● **ASSIGNMENT**
Beginning with the line that contains "Given: Tap the first Items section header", retype the entries below exactly, ending with the line that contains "You are a computer-use agent. This". Leave out any pictures.

● **MATERIAL SHOWN**
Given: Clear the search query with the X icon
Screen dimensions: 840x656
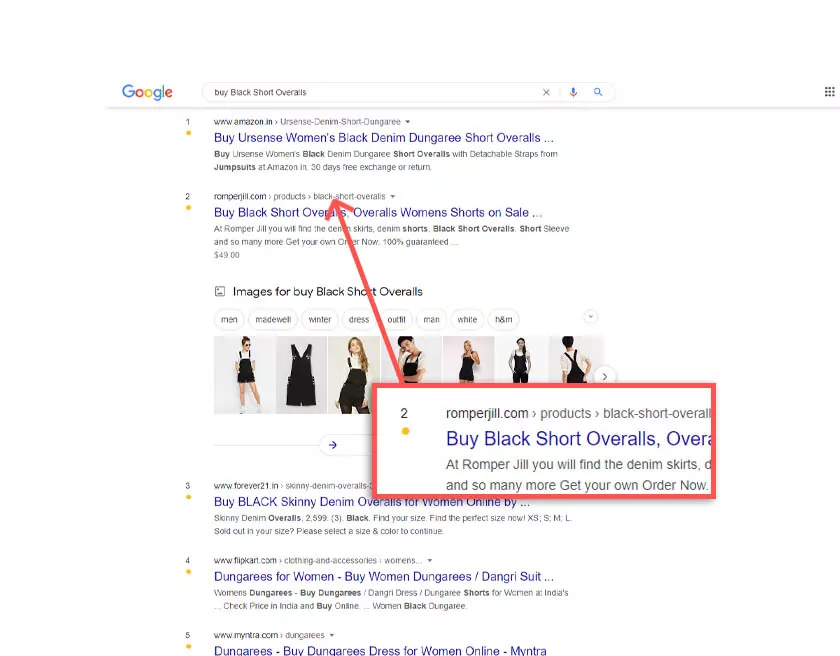Looking at the screenshot, I should tap(546, 92).
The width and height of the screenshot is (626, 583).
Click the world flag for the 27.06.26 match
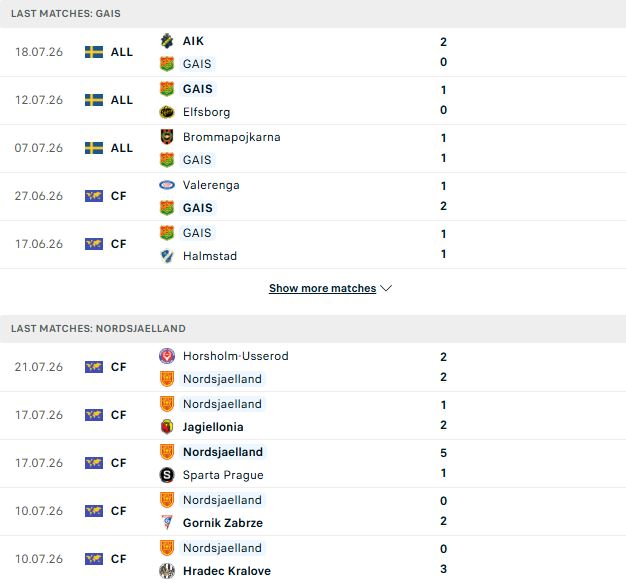(94, 196)
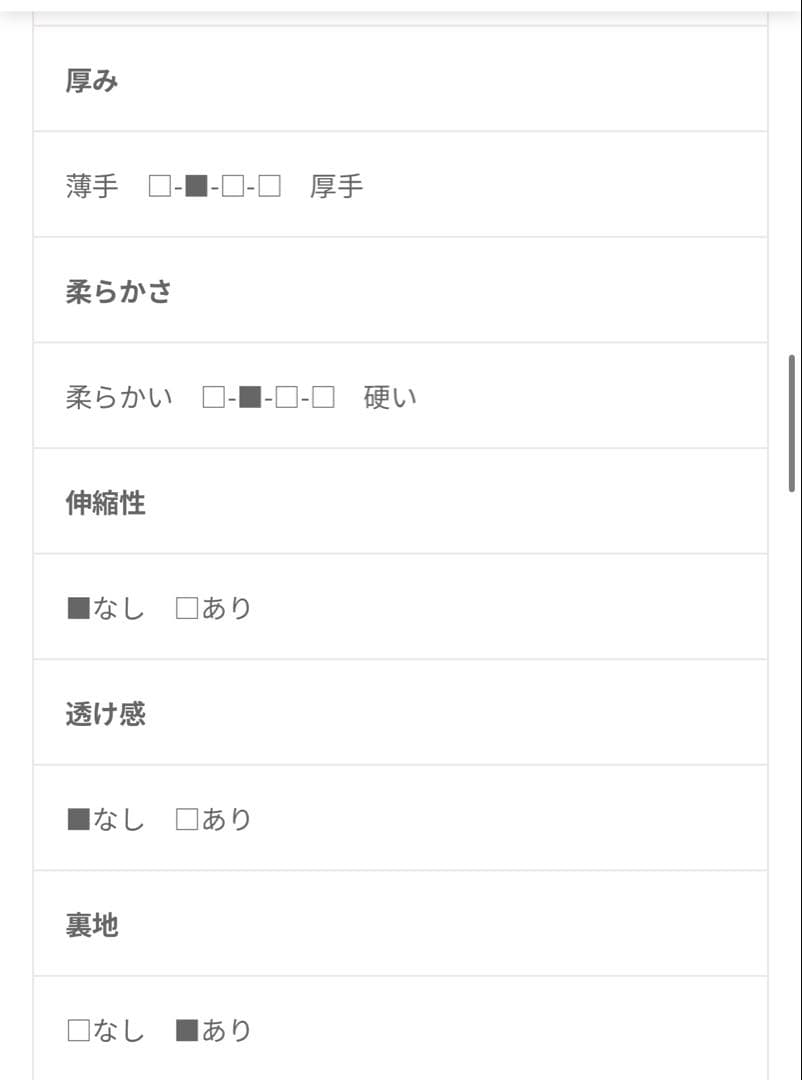Check the empty あり box under 伸縮性
802x1080 pixels.
pyautogui.click(x=187, y=608)
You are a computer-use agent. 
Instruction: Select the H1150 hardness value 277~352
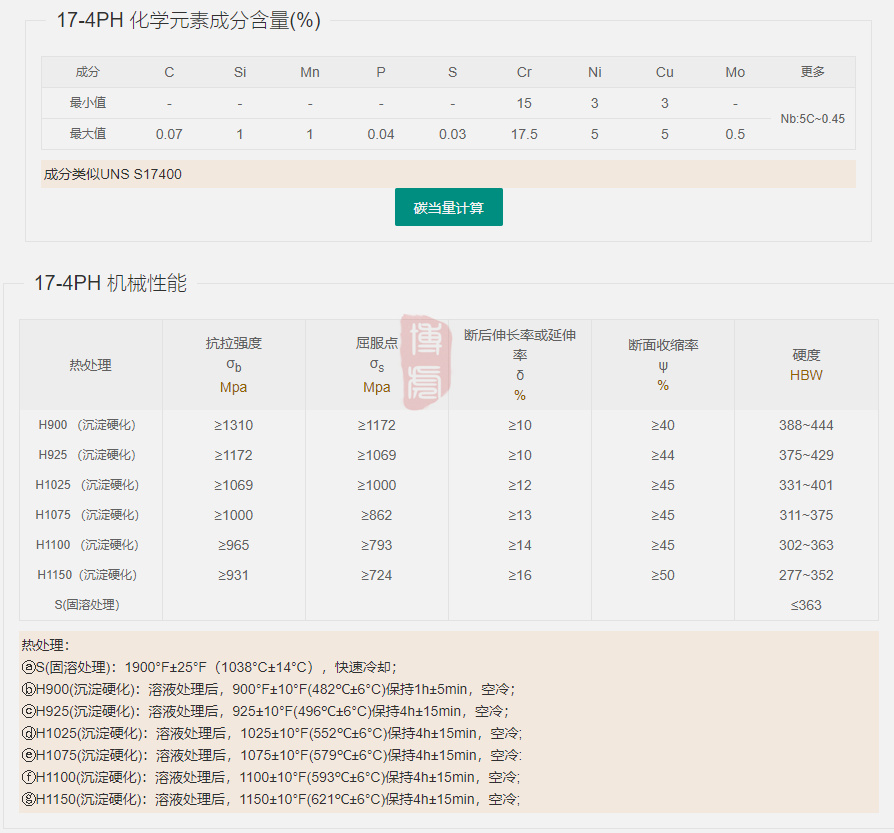(x=806, y=575)
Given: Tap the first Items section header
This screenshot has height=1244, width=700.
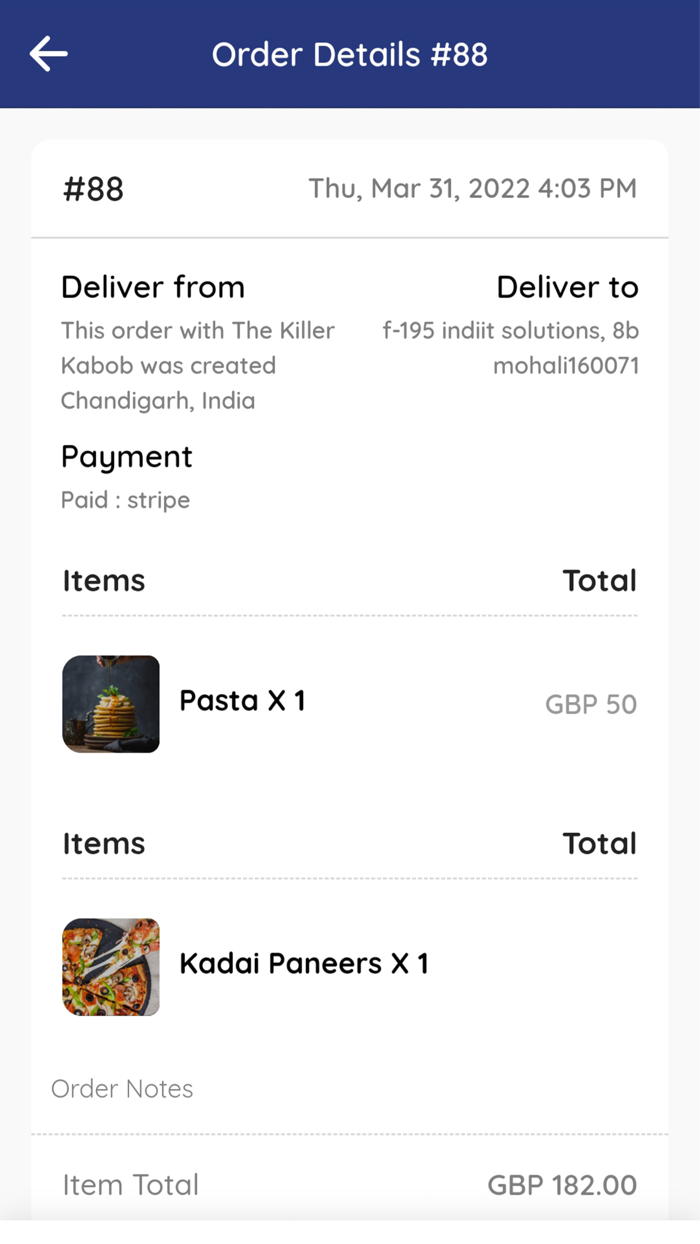Looking at the screenshot, I should coord(103,580).
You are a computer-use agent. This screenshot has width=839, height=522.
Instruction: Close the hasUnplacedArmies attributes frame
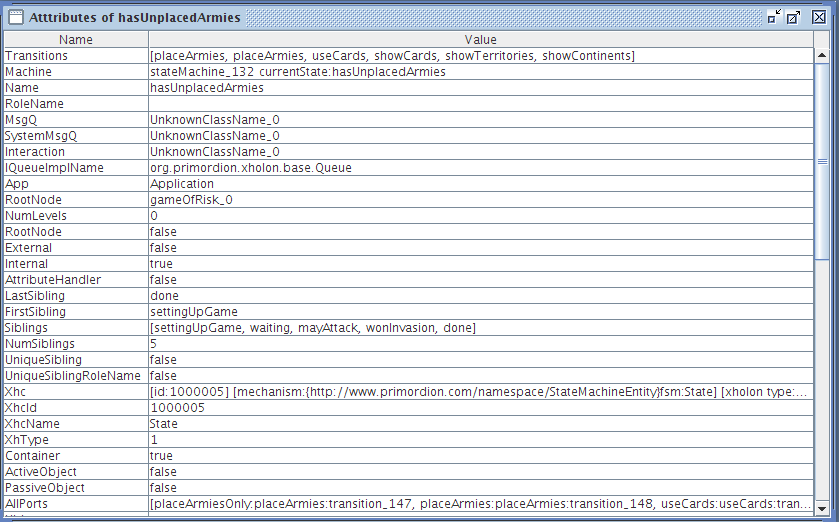pos(819,17)
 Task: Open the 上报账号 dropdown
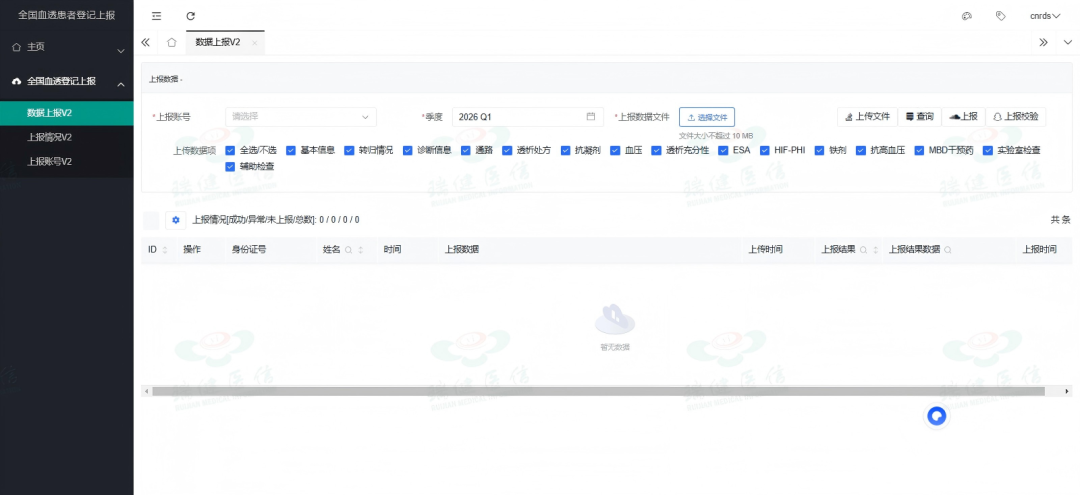point(301,117)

● **SOLUTION TO THIS PROBLEM**
Given: Tap the first Items section header
This screenshot has height=1244, width=700.
Looking at the screenshot, I should coord(103,580).
You are a computer-use agent. This screenshot has width=839, height=522.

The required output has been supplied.